Trade talks: ‘Extend and pretend’

Donald Trump

Donald Trump has been weakened by the impeachment process, with more than half the respondents in a recent Fox News poll wanting the troubled President impeached:

“A new high of 51 percent wants Trump impeached and removed from office, another 4 percent want him impeached but not removed, and 40 percent oppose impeachment altogether.”

Criticism in the right-wing press is growing, with Judge Andrew Napolitano on Fox News:

“A CIA agent formerly assigned to the White House – and presently referred to as the “whistleblower” – reported a July 25, 2019 telephone conversation that Trump had with Ukraine’s President Volodymyr Zelensky. That conversation manifested both criminal and impeachable behavior.

The criminal behavior to which Trump has admitted is much more grave than anything alleged or unearthed by Special Counsel Robert Mueller, and much of what Mueller revealed was impeachable….”

In an attempt to shore up his ratings, the embattled President has softened  his stance towards an interim trade deal with the Chinese.

“President Donald Trump said Friday that the U.S. and China had reached a “substantial phase one deal” on trade that will eliminate a tariff hike that had been planned for next week.

Trump announced the deal in the Oval Office alongside members of his economic and trade teams, as well as Chinese Vice Premier Liu He and his team, who were in Washington for negotiations.

Trump said the deal would take three to five weeks to write and could possibly be wrapped up and signed by the middle of November….”

The deal is likely to be limited in scope, which will suit China. More from NBC News:

“The White House and China are expected to announce that Beijing will buy more agricultural products, particularly pork and soybeans, from the U.S.

“It seems like they’ve already begun to buy pork,’ said Jacob Kirkegaard, a senior fellow at the Peterson Institute for International Economics, pointing out that a swine fever epidemic has decimated China’s domestic pork industry. “They want to contain domestic prices,’ he said. “They’re not doing this just to please Trump. They’re doing this because it suits them.’

While there is little expectation that the Trump administration would roll back existing tariffs, a further delay of two looming deadlines would send a key signal to the markets about the trajectory for future trade relations……”

None of the hard issues will have been addressed and an interim deal is effectively a retreat by the Trump administration:

Thornier — and more fundamental — trade issues pertaining to intellectual property protections, market access and America’s push for China to change its legislation around these and other contentious issues would likely fall by the wayside, analysts said. “There aren’t going to be any of these other issues addressed, unless Trump caves,’ Kirkegaard said. “It certainly doesn’t address any of the structural issues…he went to war for.’

….“It’s a ceasefire. It’s not a peace treaty,’ Kirkegaard said. “It’s what the Chinese wanted all along.”

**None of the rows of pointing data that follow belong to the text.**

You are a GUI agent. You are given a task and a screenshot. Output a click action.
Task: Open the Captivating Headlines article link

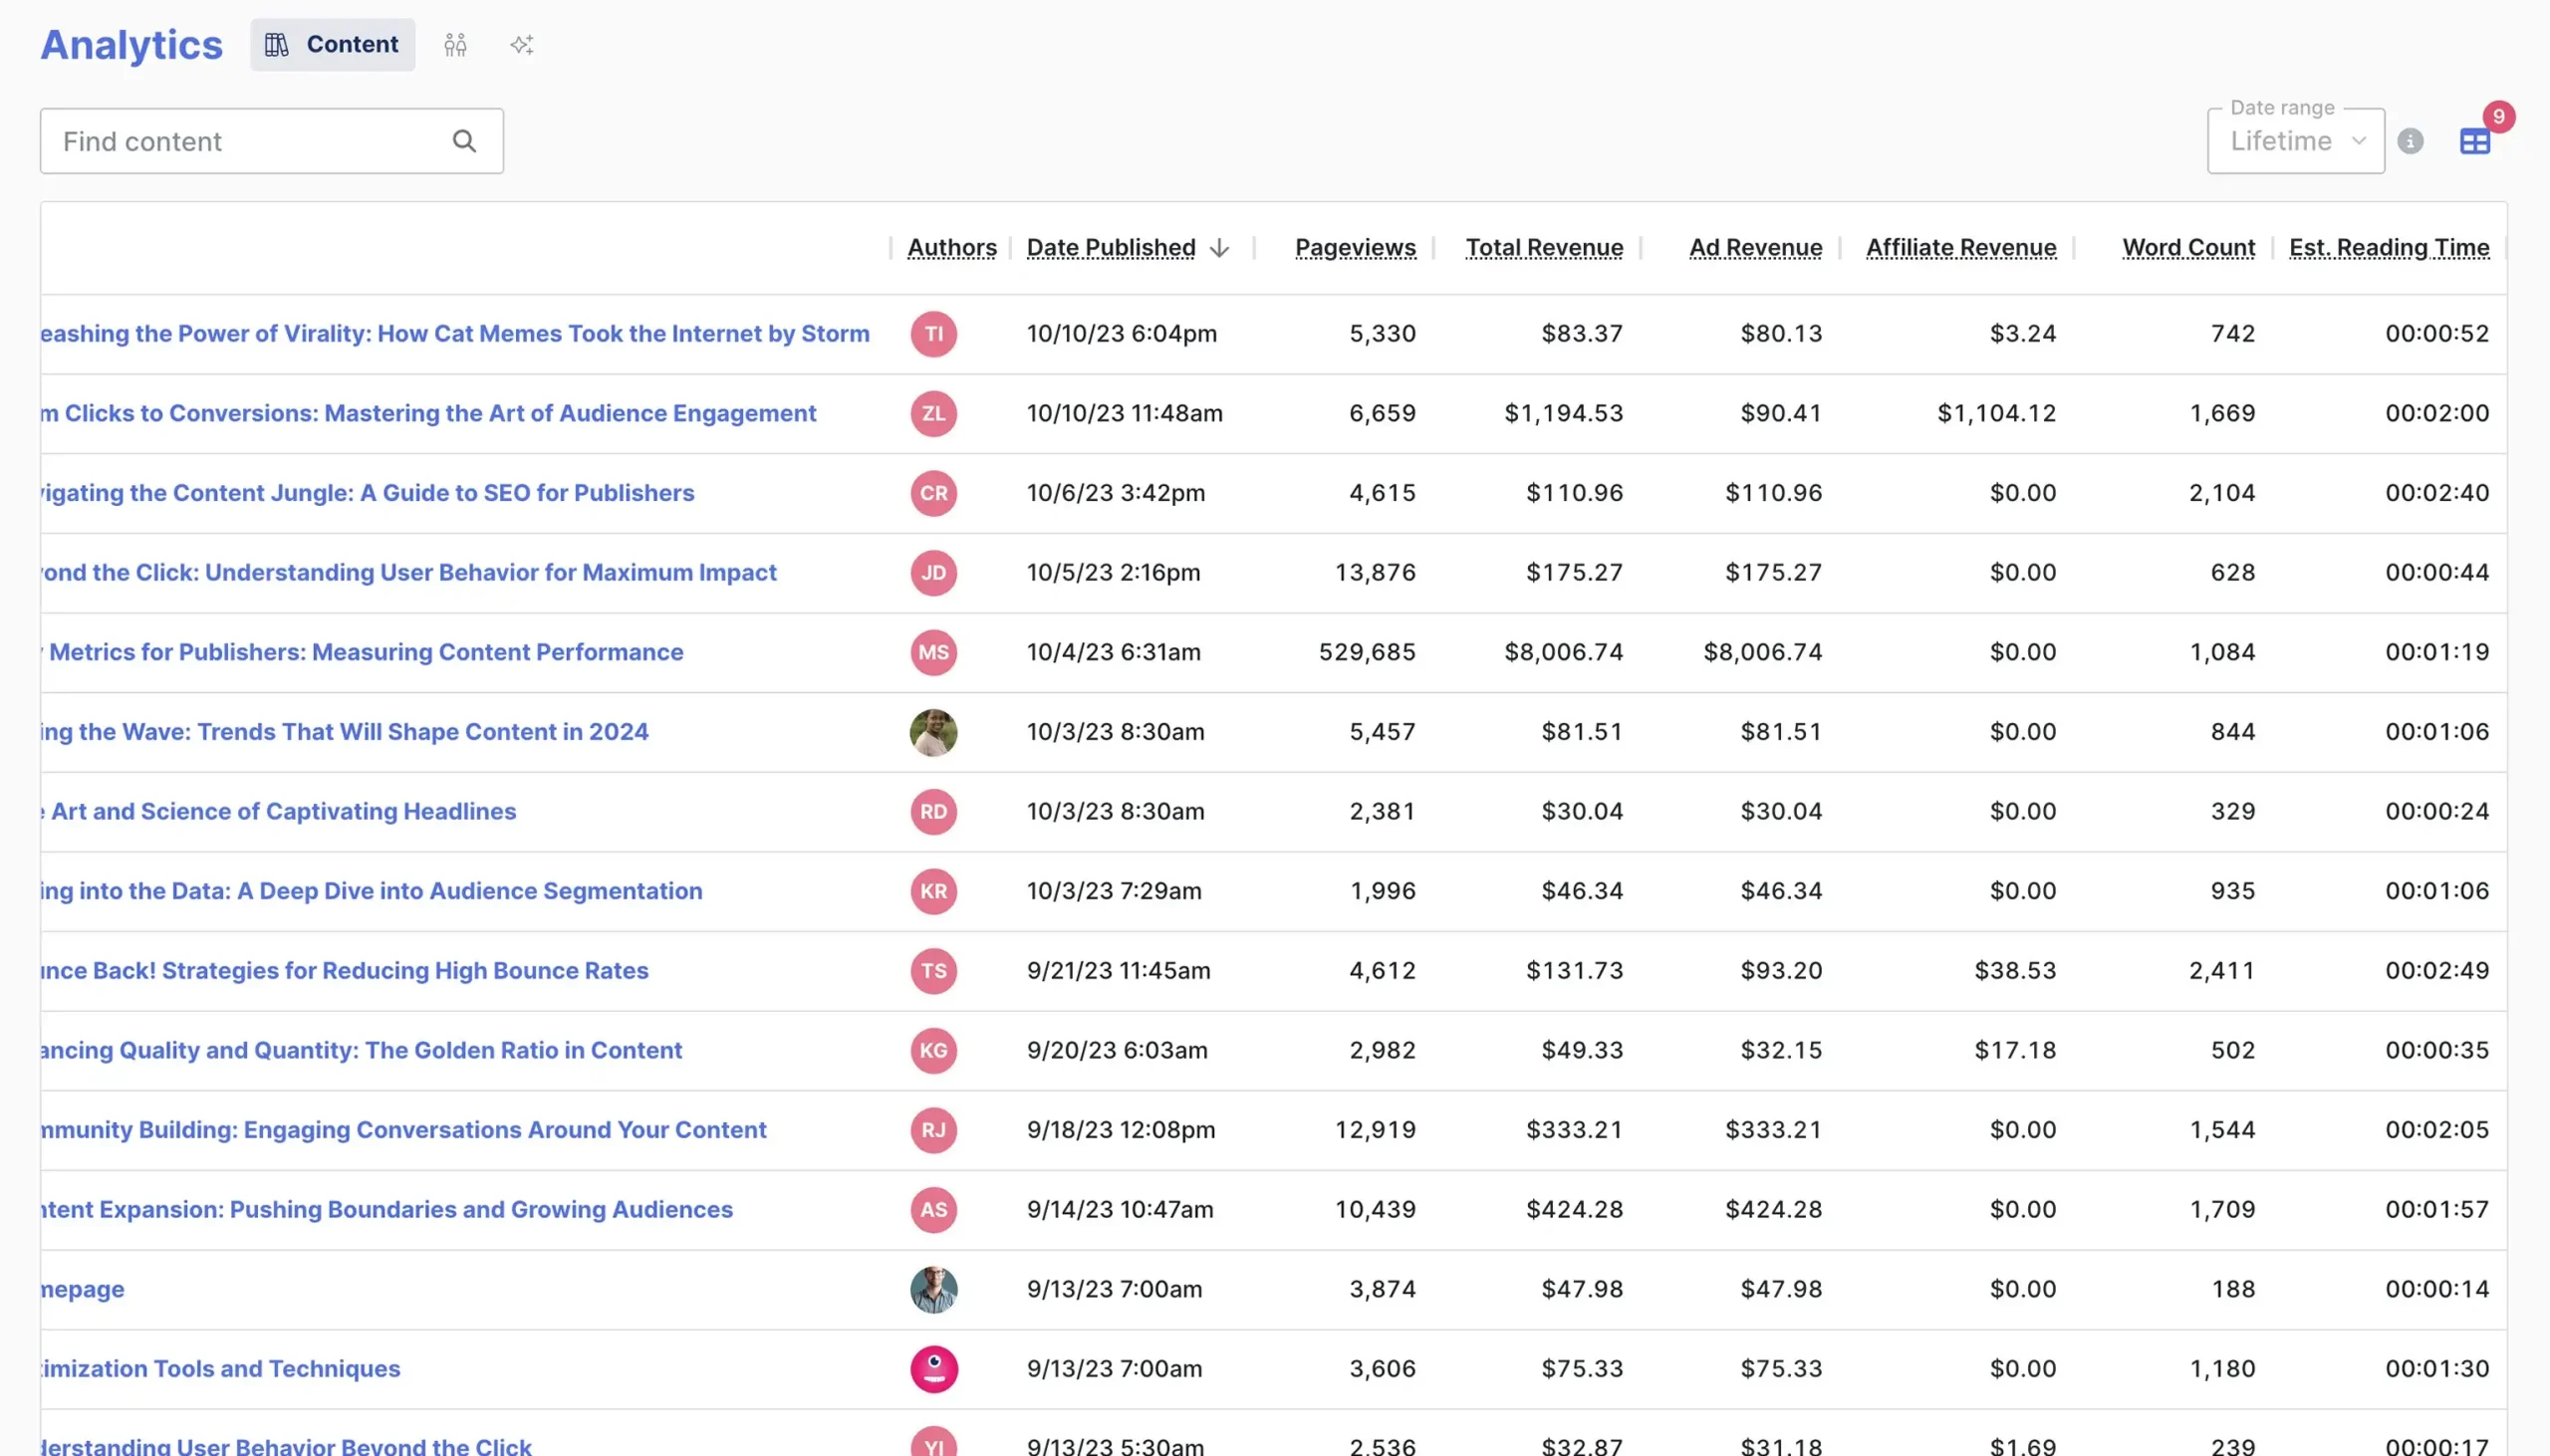tap(283, 811)
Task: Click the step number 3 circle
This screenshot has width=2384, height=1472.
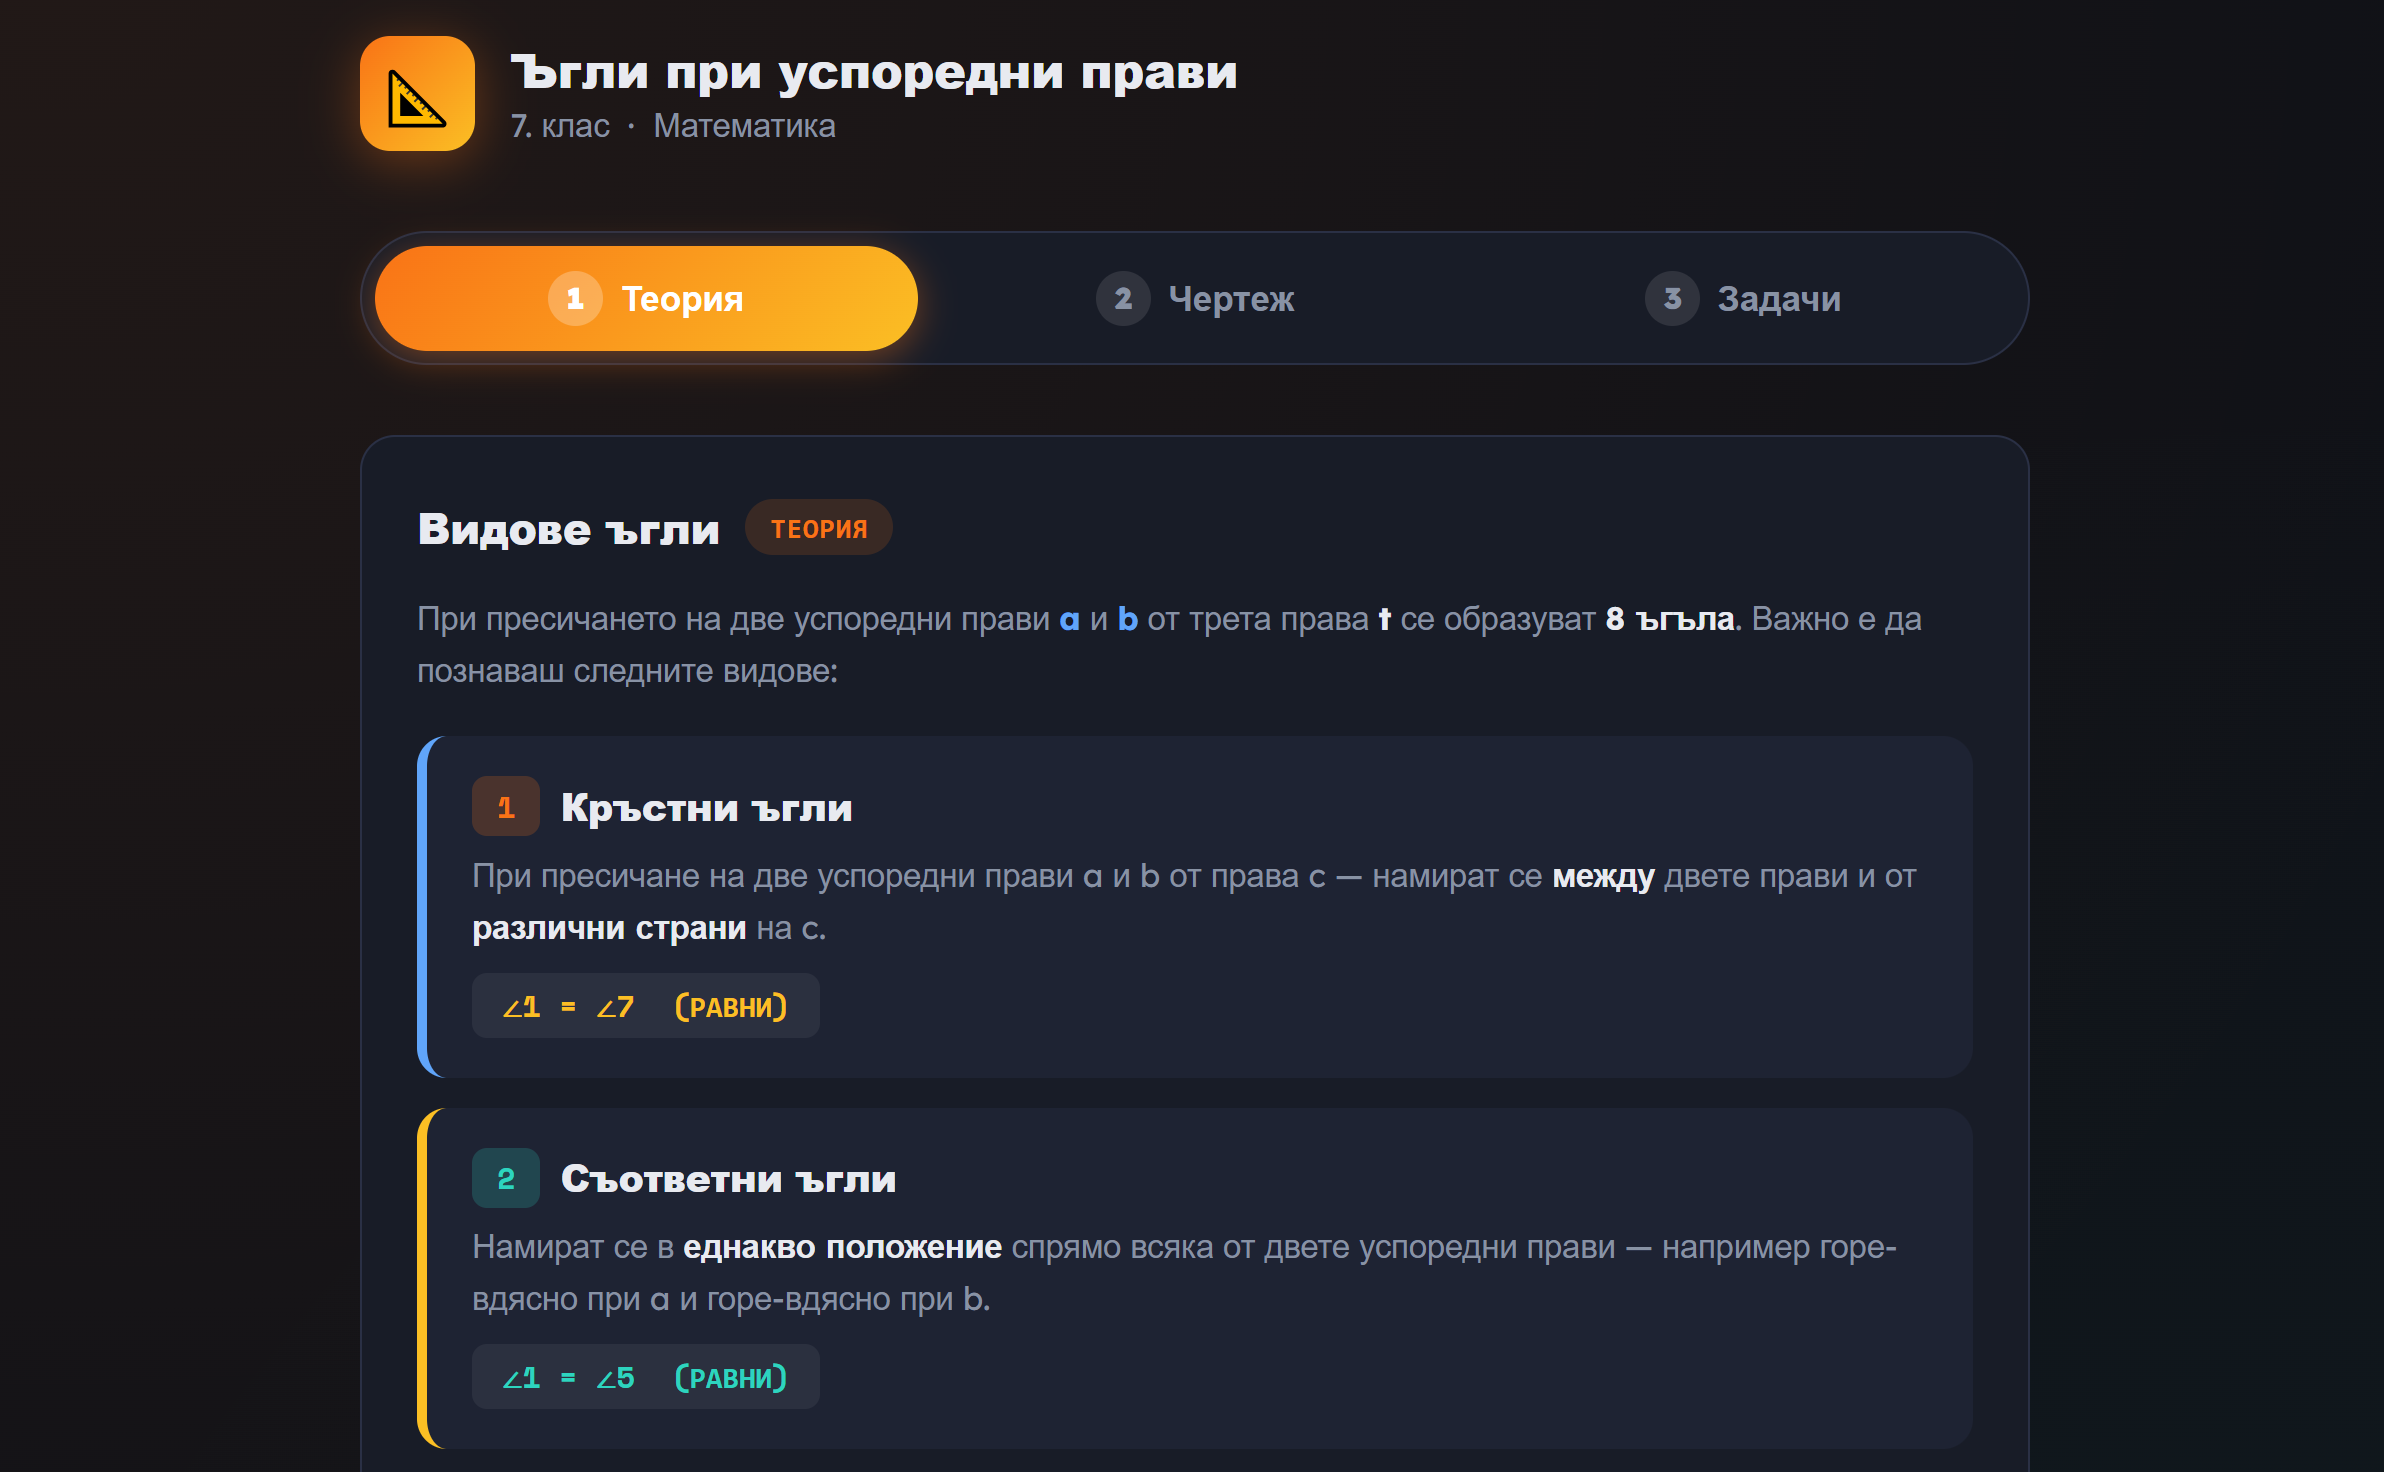Action: pyautogui.click(x=1672, y=298)
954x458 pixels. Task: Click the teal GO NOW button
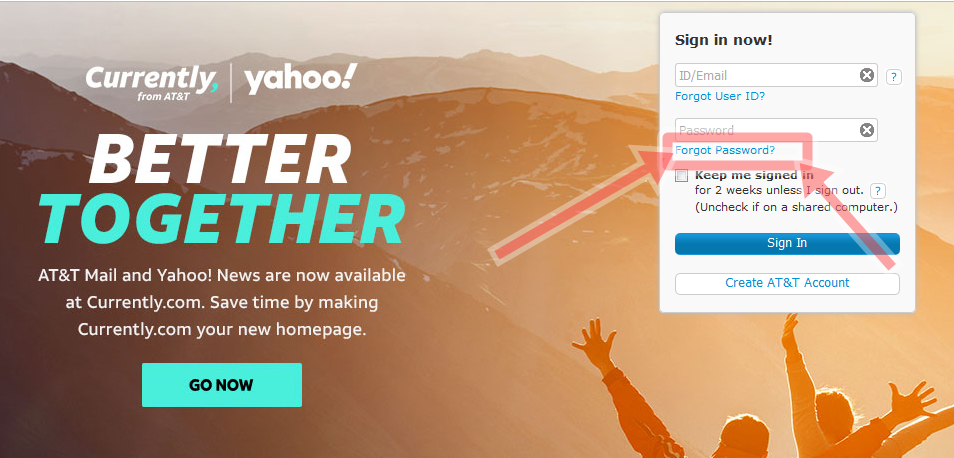click(221, 385)
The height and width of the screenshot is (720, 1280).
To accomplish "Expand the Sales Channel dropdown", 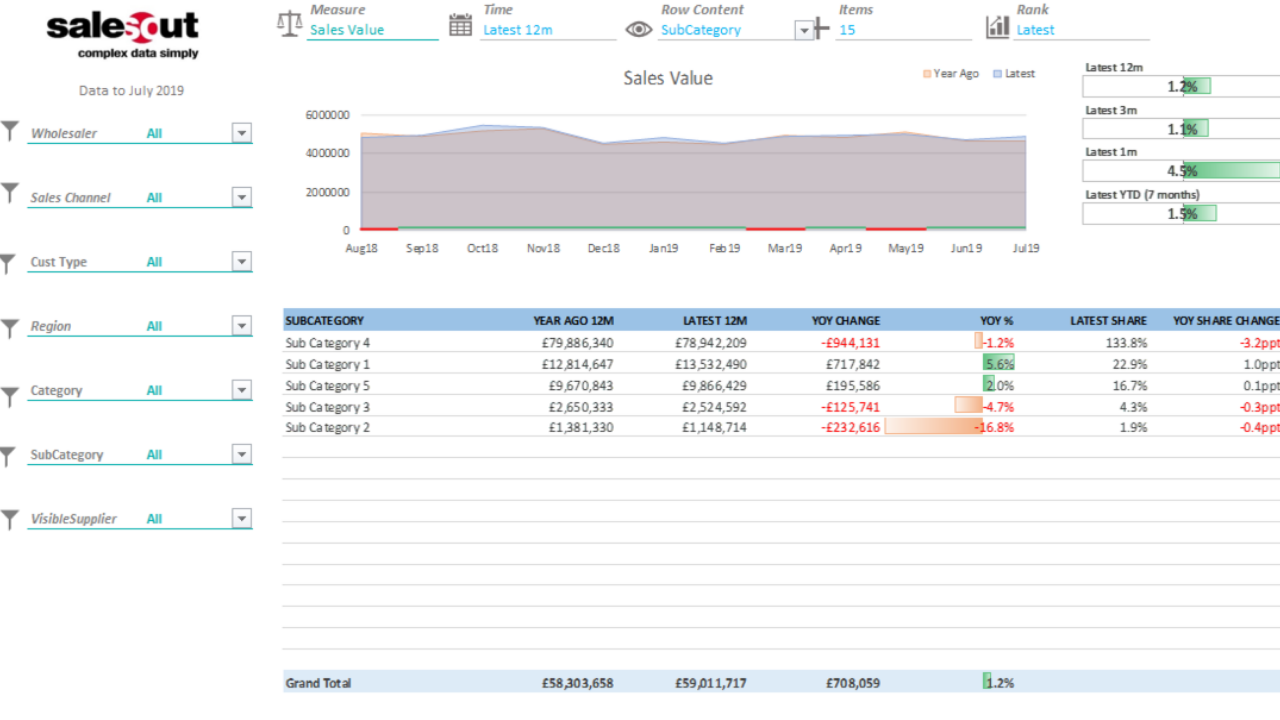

This was always the likely outcome, with the US economy in a stronger position to withstand a trade war but Xi and the CCP stronger politically and able to absorb more domestic pressure than the fragile Trump administration.

What we are likely to get during Trump’s remaining time as President is more ‘extend and pretend’ — a ceasefire rather than a resolution of the underlying issues regarding protection of intellectual property and reciprocal market access.